= Virotoxins =

Group of chemical compounds

Virotoxins are a family of monocyclic peptides that includes at least five compounds: alaviroidin, viroisin, deoxoviroisin, viroidin, and deoxoviroidin. The structure and biological activity of virotoxins are similar to that of phallotoxins, thus suggesting that virotoxins are biosynthetically derived from phallotoxins or share common precursor pathways. As with phallotoxins, virotoxins are not considered to have significant toxic effects after oral exposure. At the molecular level, like phallotoxins, they interact with actin, stabilizing the bonds between actin monomers and preventing microfilaments depolymerization. However, the ultraviolet-spectra of interaction between actin and virotoxins is different from that of actin-phallotoxins, suggesting a different molecular interaction. Virotoxins have a more flexible structure when compared with phallotoxins and the presence of two additional hydroxyl groups may provide different reactivity.
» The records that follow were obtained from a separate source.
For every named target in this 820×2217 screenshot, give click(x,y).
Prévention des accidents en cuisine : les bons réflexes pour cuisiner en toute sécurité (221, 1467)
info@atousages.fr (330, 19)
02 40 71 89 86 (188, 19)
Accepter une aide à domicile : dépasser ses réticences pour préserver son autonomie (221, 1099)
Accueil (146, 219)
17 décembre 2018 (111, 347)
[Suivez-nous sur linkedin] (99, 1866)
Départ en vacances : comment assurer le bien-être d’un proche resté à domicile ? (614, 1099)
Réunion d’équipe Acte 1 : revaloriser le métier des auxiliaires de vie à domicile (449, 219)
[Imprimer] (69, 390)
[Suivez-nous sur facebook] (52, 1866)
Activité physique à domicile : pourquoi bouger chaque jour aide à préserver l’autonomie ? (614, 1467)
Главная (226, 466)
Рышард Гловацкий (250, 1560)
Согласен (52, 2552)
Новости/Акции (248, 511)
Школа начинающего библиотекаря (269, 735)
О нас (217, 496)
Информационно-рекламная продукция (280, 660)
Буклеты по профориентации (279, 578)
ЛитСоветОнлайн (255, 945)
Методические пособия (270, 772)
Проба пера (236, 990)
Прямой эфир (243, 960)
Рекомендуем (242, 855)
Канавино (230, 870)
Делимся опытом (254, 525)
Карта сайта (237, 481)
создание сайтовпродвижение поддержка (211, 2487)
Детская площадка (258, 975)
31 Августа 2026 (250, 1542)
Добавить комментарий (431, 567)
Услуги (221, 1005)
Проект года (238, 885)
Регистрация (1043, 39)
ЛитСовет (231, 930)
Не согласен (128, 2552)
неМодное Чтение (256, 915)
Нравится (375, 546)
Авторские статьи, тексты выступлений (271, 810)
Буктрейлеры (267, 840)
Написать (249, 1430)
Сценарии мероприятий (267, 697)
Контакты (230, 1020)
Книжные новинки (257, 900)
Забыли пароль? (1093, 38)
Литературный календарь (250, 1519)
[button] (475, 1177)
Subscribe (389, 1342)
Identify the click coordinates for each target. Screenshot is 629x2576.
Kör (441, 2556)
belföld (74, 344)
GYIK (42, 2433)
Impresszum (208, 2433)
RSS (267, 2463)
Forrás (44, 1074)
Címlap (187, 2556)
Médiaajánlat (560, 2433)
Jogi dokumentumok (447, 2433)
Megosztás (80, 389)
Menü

The intraperitoneal LD50 of virotoxins in mice ranges from 1.0 to 5.1 mg/kg and their main toxicological feature is hemorrhagic hepatic necrosis caused by an interaction of the virotoxins with outer surface of the hepatocyte through unknown mechanisms. At this point, the role of virotoxins in human toxicity remains unclear, although due to its poor oral absorption, little clinical importance is given to this class of toxins.